Neuroinflammation and Microglial Constitutive COX-1 Inhibition

Maria Grazia Perrone^*, Morena Miciaccia, Savina Ferorelli and Antonio Scilimati

Department of Pharmacy – Pharmaceutical Sciences, University of Bari, Italy

Neuroinflammation, as the earliest stage of several neurological and neurodegenerative diseases, takes please about 15-20 years before the appearance of specific neurodegenerative clinical symptoms.

Among the known mechanisms involved into the neuroinflammatory complex network, the cyclooxygenase-1 (COX-1) (predominantly localized in microglia) plays a previously unrecognized role in the neuroinflammation as demonstrated by the attenuation of the inflammatory response and neuronal loss due to the genetic ablation or pharmacological inhibition of COX-1 activity.

The lack of drugs to treat diseases involving the central nervous system (CNS) also resides into the shield exerted by the blood brain barrier (BBB) matrix. BBB has a low permeability, and the development of drugs able to penetrate through its network is one of the challenges of all scientists involved in projecting medicines having active principle ingredients targeting the CNS diseases. A commonly used strategy to overcome this drawback consists to incorporate into the pharmacological active molecule a sugar moiety (i.e. glucose or galactose), in turn capable to “carry” the entire molecule into the CNS by the GLUT-1 carrier, which is located on the membrane of the endothelial cells.

In this context, a set of novel compounds endowed with inhibitory activity with cyclooxygenase-1 and GLUT-1 substrate will be presented. Specifically, their design rationale and biological activity will particularly detailed. The work here presented is financially supported by First AIRC Grant-MFAG2015 (Project Id. 17566) “COX inhibitors in conjunction with chemotherapy to target multiple myeloma active disease”.

Biography:
Dr. Maria Grazia Perrone is a researcher of the department of pharmacy – Pharmaceutical Sciences of Bari University, Italy. After a stage at the University of Biochemical Engineering (Stuttgart-Germany), her scientific interests have been devoting to clarify the Cyclooxygenases role in inflammation as the earliest step of both neurodegenerative disorders and oncology. Author of approximately 50 scientific publications on international journals and Principal Investigator of scientific projects, among which the grant supporting my current studies [First AIRC Grant-MFAG2015 (Project Id. 17566)].

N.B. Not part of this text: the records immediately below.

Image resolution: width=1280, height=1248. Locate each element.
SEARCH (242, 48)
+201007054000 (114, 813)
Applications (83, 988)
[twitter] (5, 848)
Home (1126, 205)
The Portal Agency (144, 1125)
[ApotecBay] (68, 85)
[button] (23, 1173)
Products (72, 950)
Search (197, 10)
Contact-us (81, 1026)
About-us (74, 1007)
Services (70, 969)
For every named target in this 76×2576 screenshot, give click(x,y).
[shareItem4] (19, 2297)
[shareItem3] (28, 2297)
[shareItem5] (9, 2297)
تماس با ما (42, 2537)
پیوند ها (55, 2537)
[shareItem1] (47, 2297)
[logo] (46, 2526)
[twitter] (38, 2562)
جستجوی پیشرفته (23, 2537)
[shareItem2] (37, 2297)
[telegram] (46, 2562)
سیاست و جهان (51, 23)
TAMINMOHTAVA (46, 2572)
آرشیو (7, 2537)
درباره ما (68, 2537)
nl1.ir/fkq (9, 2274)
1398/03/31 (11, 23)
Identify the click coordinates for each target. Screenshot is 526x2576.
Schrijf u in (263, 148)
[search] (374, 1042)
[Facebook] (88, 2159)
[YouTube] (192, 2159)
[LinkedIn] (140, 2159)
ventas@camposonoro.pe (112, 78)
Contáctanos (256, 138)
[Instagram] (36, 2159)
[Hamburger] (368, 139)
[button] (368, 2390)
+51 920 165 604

COXs Inhibition Role in Multiple Myeloma

Maria Laura Pati^*, Antonio Scilimati and Maria Grazia Perrone

Department of Pharmacy – Pharmaceutical Sciences, University of Bari, Italy

Multiple Myeloma (MM) is an incurable malignant disease of plasma cells. PGE2 and other prostaglandins (PGs), synthesized by cyclooxygenase (COX)-mediated arachidonic acid transformation, are crucial mediators of inflammation and angiogenesis, and support the growth of several tumors. Two COX isoforms have been identified, COX-1 and COX-2. Despite considerable data concerning COX expression in solid tumors are available, their role in hematologic malignancies and in MM has been little investigated. Non-steroidal anti-inflammatory drugs (NSAIDs), mainly acting as COX inhibitors, have shown to be immunotherapeutic agents in several malignancies, including hematological tumors and MM. Some studies proven the usefulness, in the treatment of MM, of COX inhibitors like indomethacin, ibuprofen, NS-398, celecoxib endowed with a different grade of selectivity towards the inhibition of the two COX isoforms.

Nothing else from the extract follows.